--- Dataset Enclosed Below ---

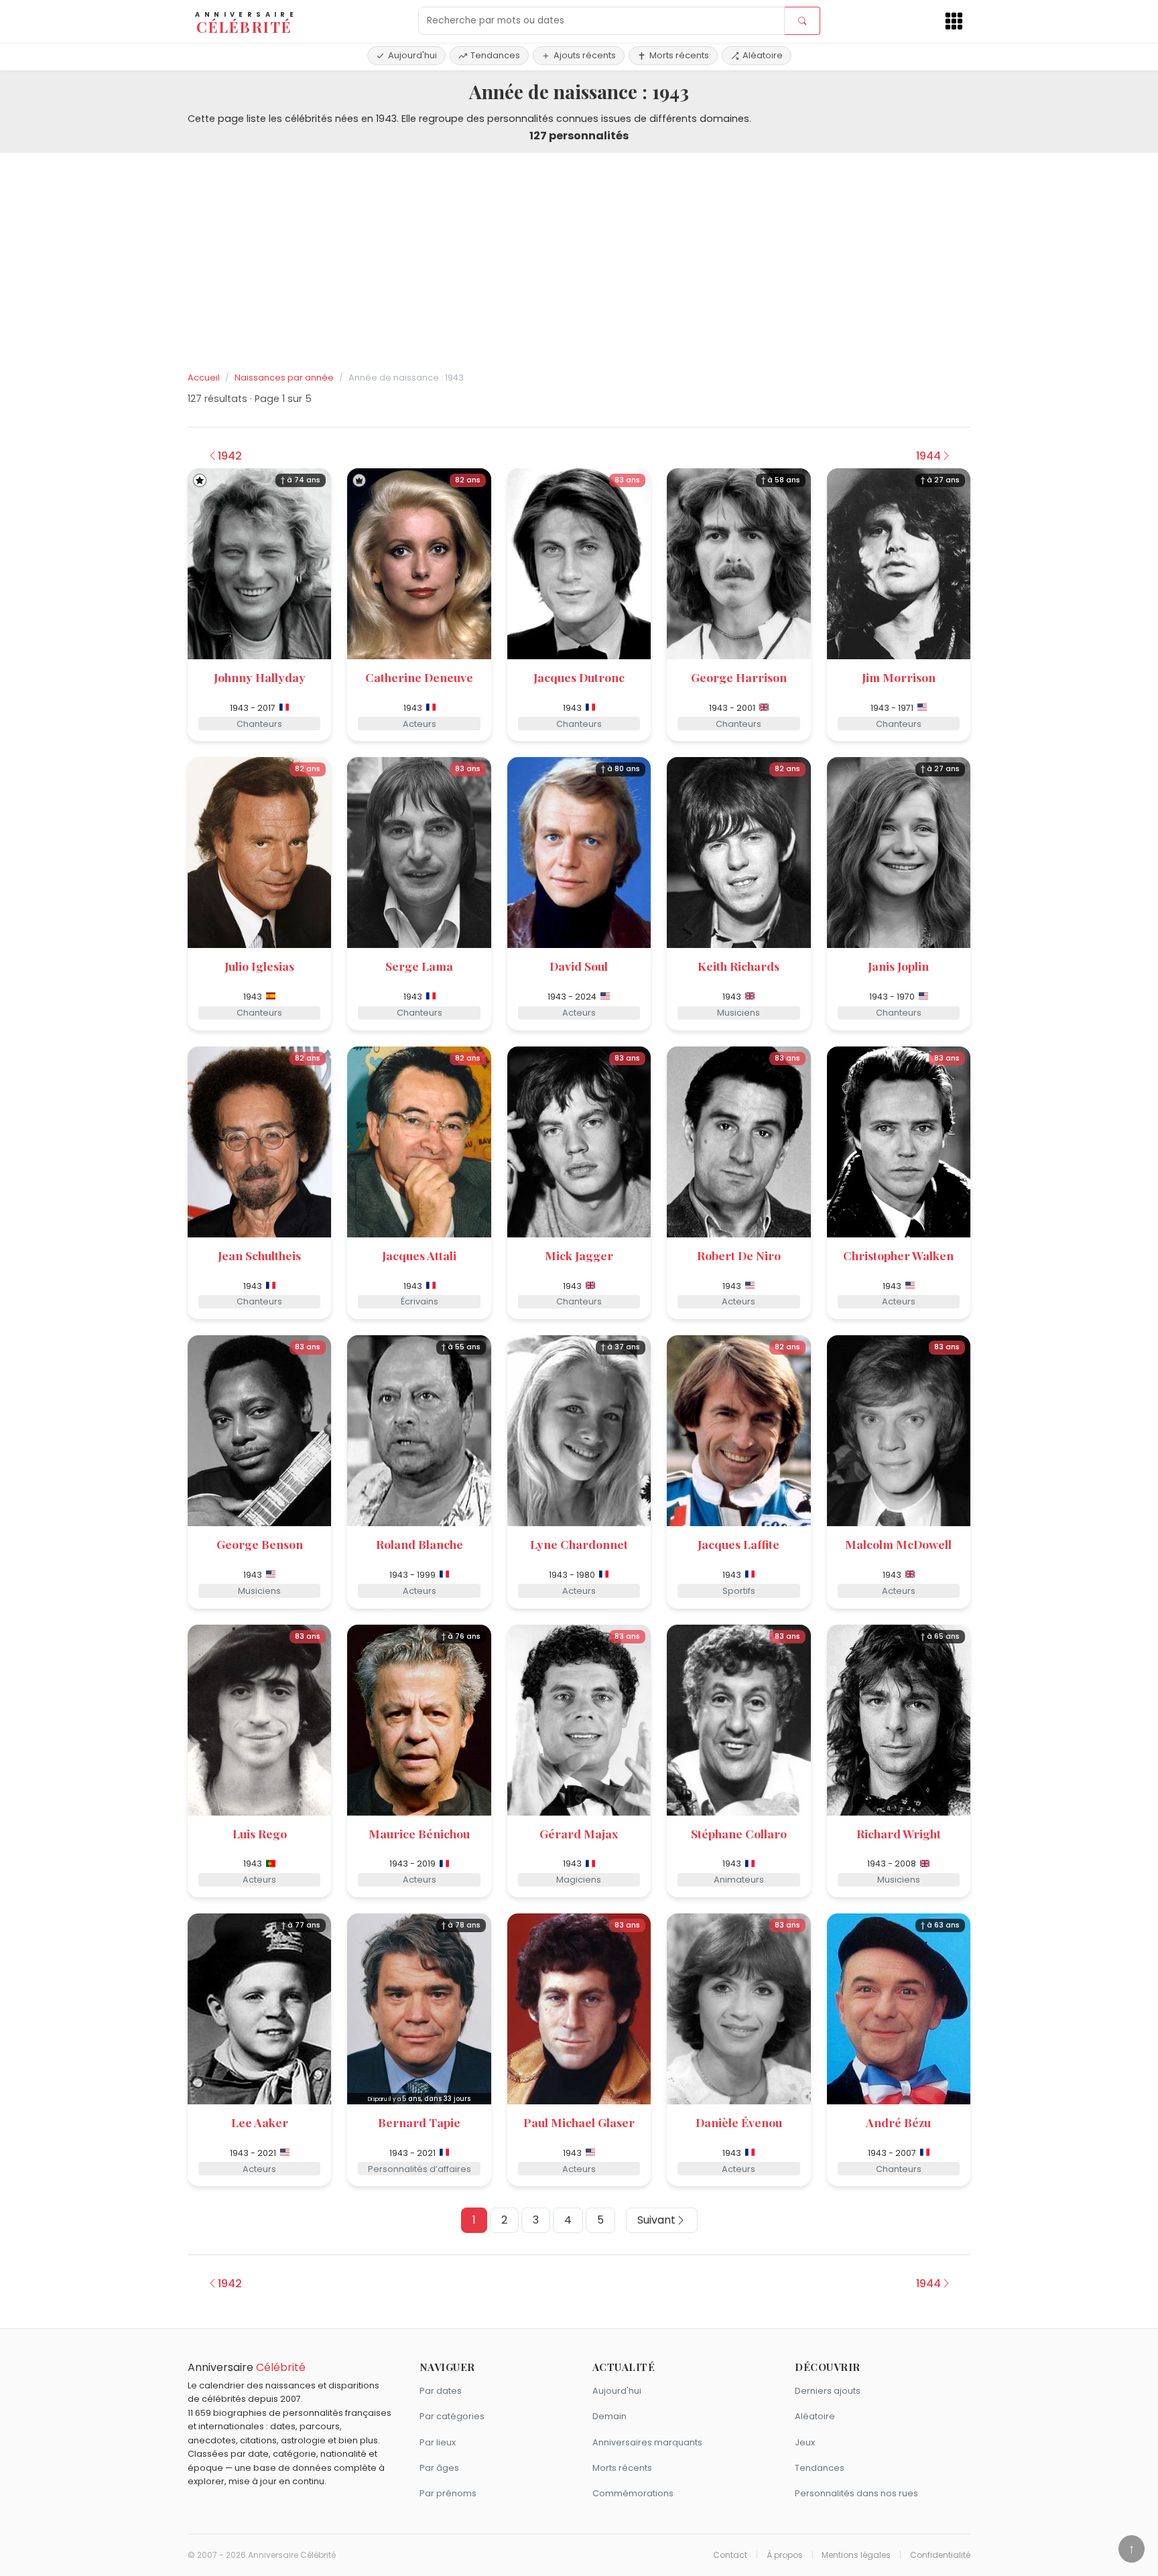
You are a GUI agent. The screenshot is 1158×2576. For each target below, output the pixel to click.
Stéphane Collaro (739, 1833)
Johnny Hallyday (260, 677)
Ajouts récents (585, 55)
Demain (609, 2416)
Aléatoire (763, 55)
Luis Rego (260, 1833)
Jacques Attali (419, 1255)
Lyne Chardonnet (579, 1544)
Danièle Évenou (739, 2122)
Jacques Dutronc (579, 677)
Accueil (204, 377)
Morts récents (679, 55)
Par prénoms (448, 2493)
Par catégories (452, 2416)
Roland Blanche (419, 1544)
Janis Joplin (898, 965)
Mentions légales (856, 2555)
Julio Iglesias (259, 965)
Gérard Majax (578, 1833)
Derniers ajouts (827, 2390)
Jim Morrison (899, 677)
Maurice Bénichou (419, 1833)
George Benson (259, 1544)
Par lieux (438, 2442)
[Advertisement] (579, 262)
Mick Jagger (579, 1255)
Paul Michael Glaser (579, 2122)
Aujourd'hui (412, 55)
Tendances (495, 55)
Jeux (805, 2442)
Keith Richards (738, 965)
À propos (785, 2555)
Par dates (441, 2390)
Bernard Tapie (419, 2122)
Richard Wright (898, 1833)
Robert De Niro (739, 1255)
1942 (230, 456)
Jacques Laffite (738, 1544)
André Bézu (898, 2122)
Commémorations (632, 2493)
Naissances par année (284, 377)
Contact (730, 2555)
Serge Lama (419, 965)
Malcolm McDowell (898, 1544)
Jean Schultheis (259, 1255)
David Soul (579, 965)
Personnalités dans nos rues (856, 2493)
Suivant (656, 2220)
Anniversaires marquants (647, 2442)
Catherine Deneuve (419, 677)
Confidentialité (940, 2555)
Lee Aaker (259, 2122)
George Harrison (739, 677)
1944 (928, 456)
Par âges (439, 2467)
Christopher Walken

--- End of Enclosed Dataset ---

The problem. In the material above, locate the line containing "George Benson (259, 1544)" and the line containing "Jacques Laffite (738, 1544)". Transcribe exactly those two lines and every line between them, and nothing more.

Output.
George Benson (259, 1544)
Par lieux (438, 2442)
[Advertisement] (579, 262)
Mick Jagger (579, 1255)
Paul Michael Glaser (579, 2122)
Aujourd'hui (412, 55)
Tendances (495, 55)
Jeux (805, 2442)
Keith Richards (738, 965)
À propos (785, 2555)
Par dates (441, 2390)
Bernard Tapie (419, 2122)
Richard Wright (898, 1833)
Robert De Niro (739, 1255)
1942 (230, 456)
Jacques Laffite (738, 1544)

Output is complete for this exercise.